### [Work item]
Please set down the entries below once more, exactly.

### [Extracted data]
======

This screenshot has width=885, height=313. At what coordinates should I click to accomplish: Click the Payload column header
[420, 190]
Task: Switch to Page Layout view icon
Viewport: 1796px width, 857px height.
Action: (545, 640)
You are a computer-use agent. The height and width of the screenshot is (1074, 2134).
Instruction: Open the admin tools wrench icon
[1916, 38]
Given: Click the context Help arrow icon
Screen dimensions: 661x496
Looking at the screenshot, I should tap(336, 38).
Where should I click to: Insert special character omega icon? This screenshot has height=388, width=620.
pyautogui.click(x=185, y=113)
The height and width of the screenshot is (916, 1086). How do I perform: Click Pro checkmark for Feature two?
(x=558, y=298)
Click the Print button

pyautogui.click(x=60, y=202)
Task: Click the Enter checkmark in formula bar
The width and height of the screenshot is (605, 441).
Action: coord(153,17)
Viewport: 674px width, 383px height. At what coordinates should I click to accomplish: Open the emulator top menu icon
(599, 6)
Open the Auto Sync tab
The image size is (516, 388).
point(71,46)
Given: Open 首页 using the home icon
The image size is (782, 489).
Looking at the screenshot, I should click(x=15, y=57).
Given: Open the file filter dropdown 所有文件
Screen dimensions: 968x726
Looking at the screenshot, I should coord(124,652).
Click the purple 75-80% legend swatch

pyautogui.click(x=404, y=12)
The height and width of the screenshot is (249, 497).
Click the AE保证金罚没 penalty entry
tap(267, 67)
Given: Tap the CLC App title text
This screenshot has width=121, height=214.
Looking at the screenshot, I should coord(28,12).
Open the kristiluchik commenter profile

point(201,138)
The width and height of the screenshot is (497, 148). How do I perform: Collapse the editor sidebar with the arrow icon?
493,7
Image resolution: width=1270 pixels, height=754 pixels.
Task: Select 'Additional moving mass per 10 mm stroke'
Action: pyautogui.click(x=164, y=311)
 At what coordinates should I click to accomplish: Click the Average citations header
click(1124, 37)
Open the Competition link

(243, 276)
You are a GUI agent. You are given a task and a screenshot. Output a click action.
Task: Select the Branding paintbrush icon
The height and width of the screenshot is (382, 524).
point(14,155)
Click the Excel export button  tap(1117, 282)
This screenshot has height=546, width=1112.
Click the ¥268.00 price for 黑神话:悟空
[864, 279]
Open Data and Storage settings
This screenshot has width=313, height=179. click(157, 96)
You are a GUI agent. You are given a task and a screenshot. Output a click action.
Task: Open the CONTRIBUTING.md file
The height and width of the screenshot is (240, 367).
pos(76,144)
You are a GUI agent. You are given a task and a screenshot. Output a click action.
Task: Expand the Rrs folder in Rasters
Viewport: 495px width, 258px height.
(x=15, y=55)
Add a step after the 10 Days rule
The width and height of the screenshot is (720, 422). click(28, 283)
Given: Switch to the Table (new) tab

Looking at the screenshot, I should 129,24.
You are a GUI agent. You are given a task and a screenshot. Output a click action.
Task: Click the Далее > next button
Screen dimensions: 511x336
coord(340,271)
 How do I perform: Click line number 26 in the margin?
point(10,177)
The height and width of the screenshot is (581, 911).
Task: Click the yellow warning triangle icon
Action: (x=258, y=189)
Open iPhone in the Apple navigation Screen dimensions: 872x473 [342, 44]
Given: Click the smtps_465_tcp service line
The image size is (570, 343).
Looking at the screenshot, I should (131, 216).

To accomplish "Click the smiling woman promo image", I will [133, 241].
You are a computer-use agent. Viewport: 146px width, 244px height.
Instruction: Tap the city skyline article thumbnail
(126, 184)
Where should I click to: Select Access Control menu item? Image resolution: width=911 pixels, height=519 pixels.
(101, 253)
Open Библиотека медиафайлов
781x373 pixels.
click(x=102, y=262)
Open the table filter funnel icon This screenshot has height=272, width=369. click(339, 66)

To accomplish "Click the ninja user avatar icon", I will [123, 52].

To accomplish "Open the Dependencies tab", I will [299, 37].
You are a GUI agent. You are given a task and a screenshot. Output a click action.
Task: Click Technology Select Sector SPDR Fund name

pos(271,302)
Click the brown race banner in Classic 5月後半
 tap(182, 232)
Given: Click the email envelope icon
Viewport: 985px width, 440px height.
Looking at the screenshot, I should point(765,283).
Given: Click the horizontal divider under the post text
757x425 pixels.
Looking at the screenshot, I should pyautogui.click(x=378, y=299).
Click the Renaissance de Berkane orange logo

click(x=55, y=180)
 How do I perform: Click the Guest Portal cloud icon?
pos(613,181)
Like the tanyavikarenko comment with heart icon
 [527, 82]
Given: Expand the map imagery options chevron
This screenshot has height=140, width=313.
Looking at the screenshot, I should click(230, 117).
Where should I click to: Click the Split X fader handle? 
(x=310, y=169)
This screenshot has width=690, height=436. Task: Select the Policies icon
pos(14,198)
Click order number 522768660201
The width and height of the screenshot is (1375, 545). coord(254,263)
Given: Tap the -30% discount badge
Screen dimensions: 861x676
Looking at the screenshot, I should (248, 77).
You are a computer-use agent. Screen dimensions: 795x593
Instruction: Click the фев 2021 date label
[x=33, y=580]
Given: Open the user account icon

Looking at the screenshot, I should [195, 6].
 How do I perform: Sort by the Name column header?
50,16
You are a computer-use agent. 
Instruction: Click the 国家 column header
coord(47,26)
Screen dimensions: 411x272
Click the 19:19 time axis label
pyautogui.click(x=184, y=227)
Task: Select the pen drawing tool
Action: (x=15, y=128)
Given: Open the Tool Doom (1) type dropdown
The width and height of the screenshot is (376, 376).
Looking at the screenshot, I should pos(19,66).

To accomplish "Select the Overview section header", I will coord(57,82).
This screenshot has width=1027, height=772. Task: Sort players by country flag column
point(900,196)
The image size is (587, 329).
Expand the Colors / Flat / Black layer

======

### [Result of the exercise]
This screenshot has width=885, height=313. At what coordinates should I click to accomplish: Click the Payload column header
[420, 190]
Task: Switch to Page Layout view icon
Viewport: 1796px width, 857px height.
Action: (545, 640)
You are a computer-use agent. The height and width of the screenshot is (1074, 2134).
Instruction: Open the admin tools wrench icon
[1916, 38]
Given: Click the context Help arrow icon
Screen dimensions: 661x496
Looking at the screenshot, I should tap(336, 38).
Where should I click to: Insert special character omega icon? This screenshot has height=388, width=620.
pyautogui.click(x=185, y=113)
The height and width of the screenshot is (916, 1086). How do I perform: Click Pro checkmark for Feature two?
(x=558, y=298)
Click the Print button

pyautogui.click(x=60, y=202)
Task: Click the Enter checkmark in formula bar
The width and height of the screenshot is (605, 441).
Action: coord(153,17)
Viewport: 674px width, 383px height. At what coordinates should I click to accomplish: Open the emulator top menu icon
(599, 6)
Open the Auto Sync tab
The image size is (516, 388).
point(71,46)
Given: Open 首页 using the home icon
The image size is (782, 489).
Looking at the screenshot, I should click(x=15, y=57).
Given: Open the file filter dropdown 所有文件
Screen dimensions: 968x726
Looking at the screenshot, I should coord(124,652).
Click the purple 75-80% legend swatch

pyautogui.click(x=404, y=12)
The height and width of the screenshot is (249, 497).
Click the AE保证金罚没 penalty entry
tap(267, 67)
Given: Tap the CLC App title text
This screenshot has width=121, height=214.
Looking at the screenshot, I should coord(28,12).
Open the kristiluchik commenter profile

point(201,138)
The width and height of the screenshot is (497, 148). How do I perform: Collapse the editor sidebar with the arrow icon?
493,7
Image resolution: width=1270 pixels, height=754 pixels.
Task: Select 'Additional moving mass per 10 mm stroke'
Action: pyautogui.click(x=164, y=311)
 At what coordinates should I click to accomplish: Click the Average citations header
click(1124, 37)
Open the Competition link

(243, 276)
You are a GUI agent. You are given a task and a screenshot. Output a click action.
Task: Select the Branding paintbrush icon
The height and width of the screenshot is (382, 524).
point(14,155)
Click the Excel export button  tap(1117, 282)
This screenshot has height=546, width=1112.
Click the ¥268.00 price for 黑神话:悟空
[864, 279]
Open Data and Storage settings
This screenshot has width=313, height=179. click(157, 96)
You are a GUI agent. You are given a task and a screenshot. Output a click action.
Task: Open the CONTRIBUTING.md file
The height and width of the screenshot is (240, 367).
pos(76,144)
You are a GUI agent. You are given a task and a screenshot. Output a click action.
Task: Expand the Rrs folder in Rasters
Viewport: 495px width, 258px height.
(x=15, y=55)
Add a step after the 10 Days rule
The width and height of the screenshot is (720, 422). click(28, 283)
Given: Switch to the Table (new) tab

Looking at the screenshot, I should 129,24.
You are a GUI agent. You are given a task and a screenshot. Output a click action.
Task: Click the Далее > next button
Screen dimensions: 511x336
coord(340,271)
 How do I perform: Click line number 26 in the margin?
point(10,177)
The height and width of the screenshot is (581, 911).
Task: Click the yellow warning triangle icon
Action: (x=258, y=189)
Open iPhone in the Apple navigation Screen dimensions: 872x473 [342, 44]
Given: Click the smtps_465_tcp service line
The image size is (570, 343).
Looking at the screenshot, I should (131, 216).

To accomplish "Click the smiling woman promo image", I will [133, 241].
You are a computer-use agent. Viewport: 146px width, 244px height.
Instruction: Tap the city skyline article thumbnail
(126, 184)
Where should I click to: Select Access Control menu item? Image resolution: width=911 pixels, height=519 pixels.
(101, 253)
Open Библиотека медиафайлов
781x373 pixels.
click(x=102, y=262)
Open the table filter funnel icon This screenshot has height=272, width=369. click(339, 66)

To accomplish "Click the ninja user avatar icon", I will [123, 52].

To accomplish "Open the Dependencies tab", I will [299, 37].
You are a GUI agent. You are given a task and a screenshot. Output a click action.
Task: Click Technology Select Sector SPDR Fund name

pos(271,302)
Click the brown race banner in Classic 5月後半
 tap(182, 232)
Given: Click the email envelope icon
Viewport: 985px width, 440px height.
Looking at the screenshot, I should point(765,283).
Given: Click the horizontal divider under the post text
757x425 pixels.
Looking at the screenshot, I should pyautogui.click(x=378, y=299).
Click the Renaissance de Berkane orange logo

click(x=55, y=180)
 How do I perform: Click the Guest Portal cloud icon?
pos(613,181)
Like the tanyavikarenko comment with heart icon
 [527, 82]
Given: Expand the map imagery options chevron
This screenshot has height=140, width=313.
Looking at the screenshot, I should click(230, 117).
Where should I click to: Click the Split X fader handle? 
(x=310, y=169)
This screenshot has width=690, height=436. Task: Select the Policies icon
pos(14,198)
Click order number 522768660201
The width and height of the screenshot is (1375, 545). coord(254,263)
Given: Tap the -30% discount badge
Screen dimensions: 861x676
Looking at the screenshot, I should (248, 77).
You are a computer-use agent. Screen dimensions: 795x593
Instruction: Click the фев 2021 date label
[x=33, y=580]
Given: Open the user account icon

Looking at the screenshot, I should [195, 6].
 How do I perform: Sort by the Name column header?
50,16
You are a computer-use agent. 
Instruction: Click the 国家 column header
coord(47,26)
Screen dimensions: 411x272
Click the 19:19 time axis label
pyautogui.click(x=184, y=227)
Task: Select the pen drawing tool
Action: (x=15, y=128)
Given: Open the Tool Doom (1) type dropdown
The width and height of the screenshot is (376, 376).
Looking at the screenshot, I should pos(19,66).

To accomplish "Select the Overview section header", I will coord(57,82).
This screenshot has width=1027, height=772. Task: Sort players by country flag column
point(900,196)
The image size is (587, 329).
Expand the Colors / Flat / Black layer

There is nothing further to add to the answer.